* [Request]
Render every line of the listing below as a Markdown table with the columns "No." and "Line", numbering each row and skipping blank lines. Leave the pictures out of the table.
-------- Supplied entries
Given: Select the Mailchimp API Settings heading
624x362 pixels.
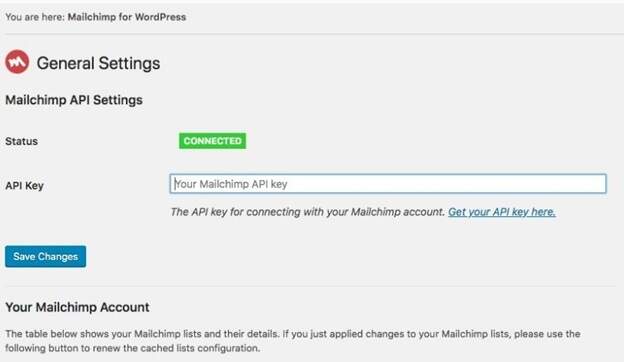Looking at the screenshot, I should click(74, 100).
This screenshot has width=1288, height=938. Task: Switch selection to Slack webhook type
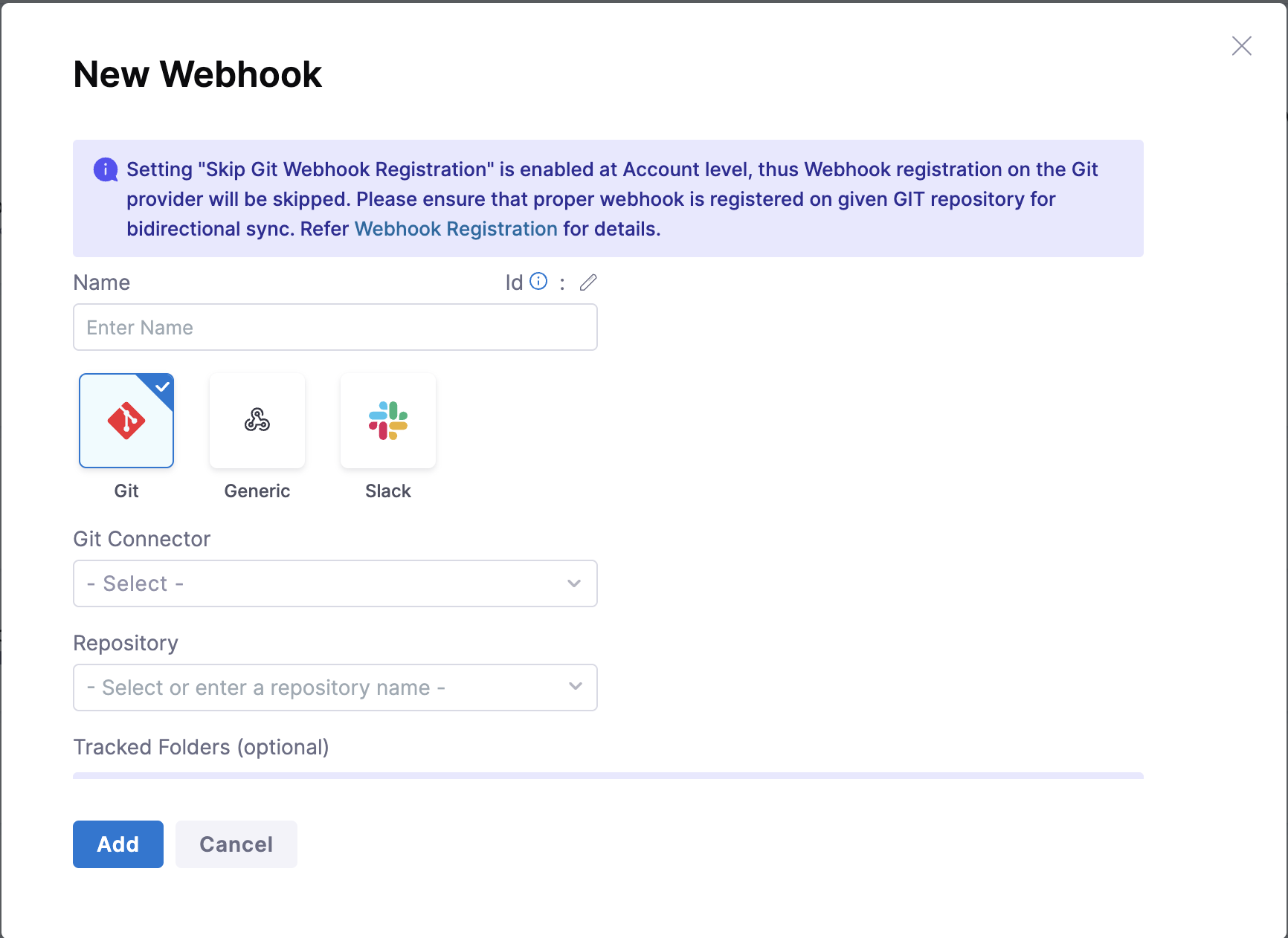coord(387,421)
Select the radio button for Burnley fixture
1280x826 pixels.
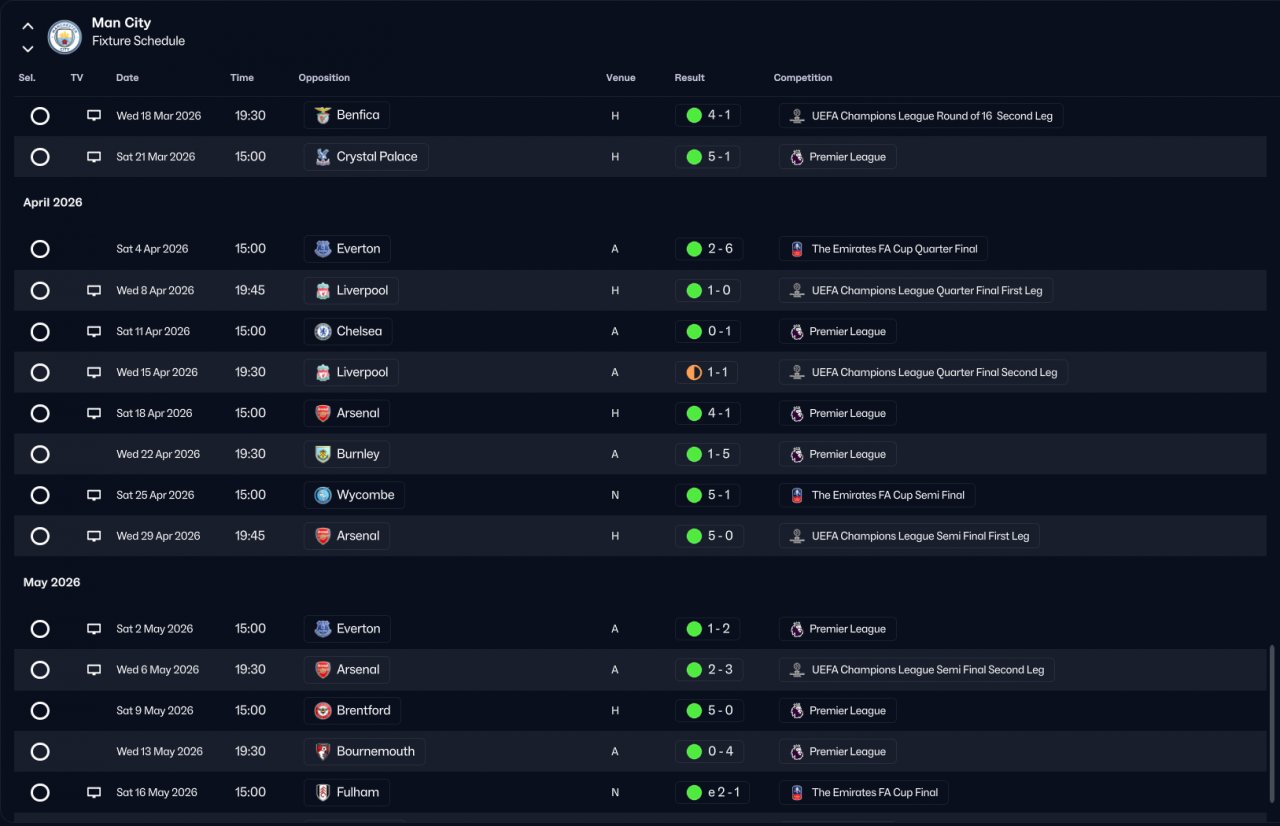[40, 455]
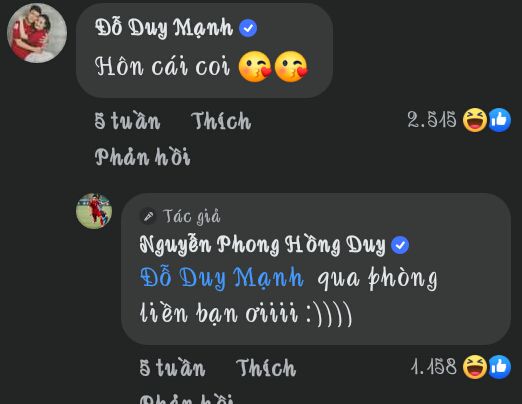The height and width of the screenshot is (404, 522).
Task: Open Nguyễn Phong Hồng Duy's avatar thumbnail
Action: coord(94,211)
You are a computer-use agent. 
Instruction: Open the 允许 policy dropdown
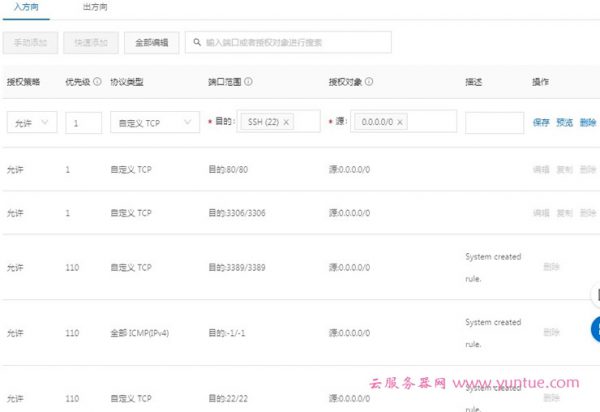point(31,122)
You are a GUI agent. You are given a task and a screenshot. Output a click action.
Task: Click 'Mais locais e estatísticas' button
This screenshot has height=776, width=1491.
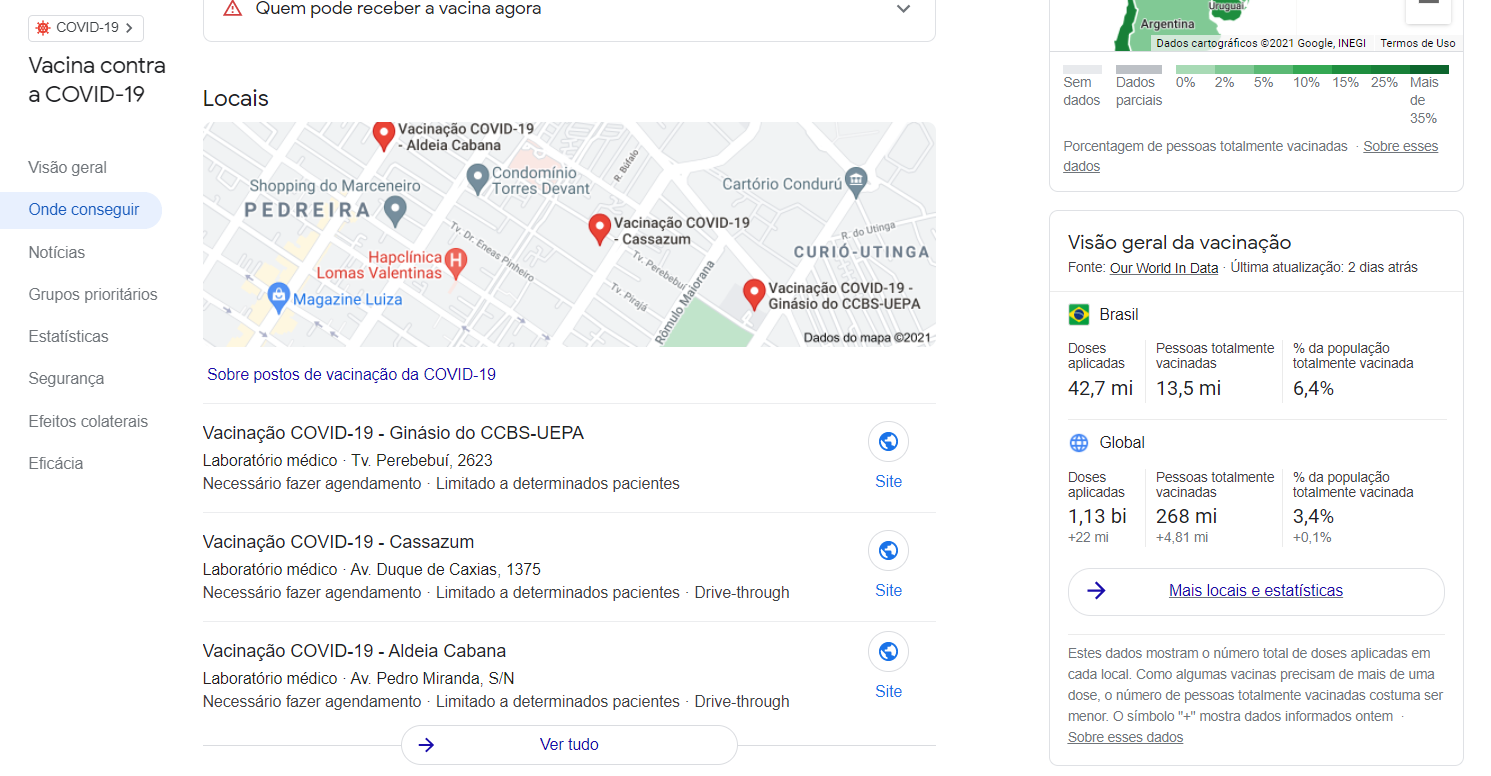coord(1256,591)
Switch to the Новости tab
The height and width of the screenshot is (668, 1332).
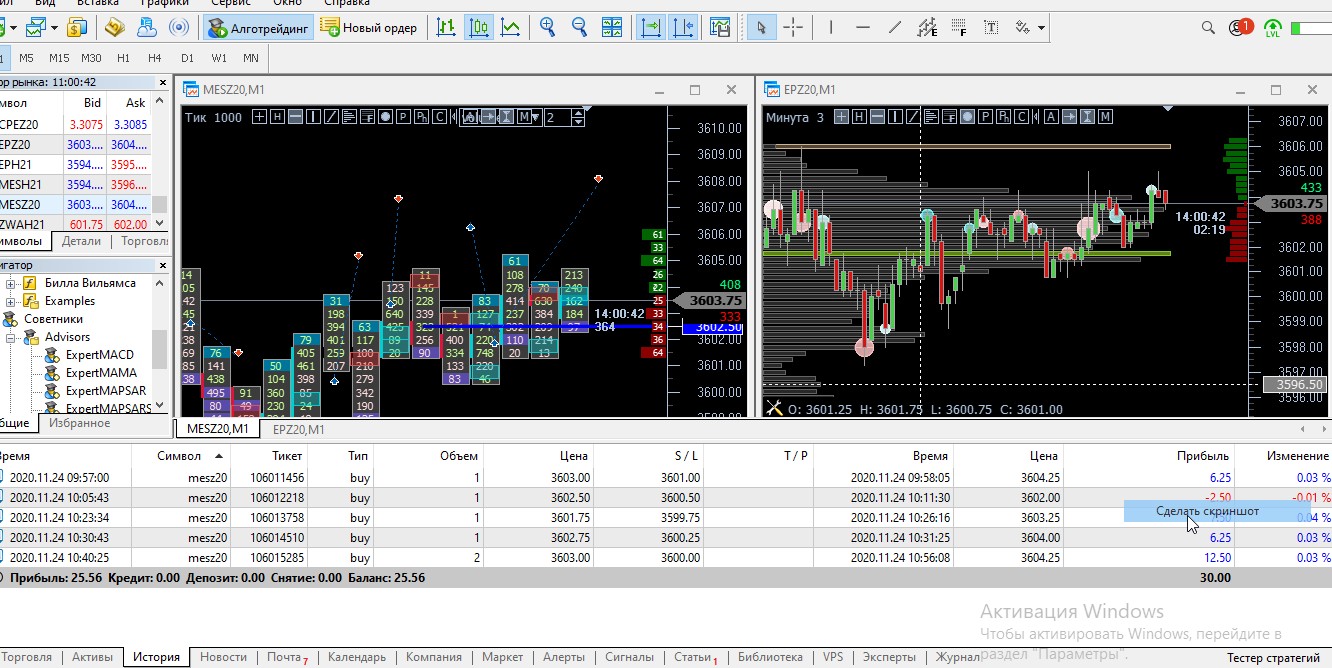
----------------
* [Worked answer]
| No. | Line |
|---|---|
| 1 | Given: Select the Mailchimp API Settings heading |
| 2 | 624x362 pixels. |
| 3 | Looking at the screenshot, I should click(74, 100). |
| 4 | This screenshot has width=1288, height=938. Task: Switch selection to Slack webhook type |
| 5 | coord(387,421) |
| 6 | Select the radio button for Burnley fixture |
| 7 | 1280x826 pixels. |
| 8 | [40, 455] |
| 9 | The height and width of the screenshot is (404, 522). |
| 10 | Task: Open Nguyễn Phong Hồng Duy's avatar thumbnail |
| 11 | Action: coord(94,211) |
| 12 | You are a computer-use agent.  |
| 13 | Instruction: Open the 允许 policy dropdown |
| 14 | point(31,122) |
| 15 | You are a GUI agent. You are given a task and a screenshot. Output a click action. |
| 16 | Task: Click 'Mais locais e estatísticas' button |
| 17 | This screenshot has height=776, width=1491. |
| 18 | coord(1256,591) |
| 19 | Switch to the Новости tab |
| 20 | The height and width of the screenshot is (668, 1332). |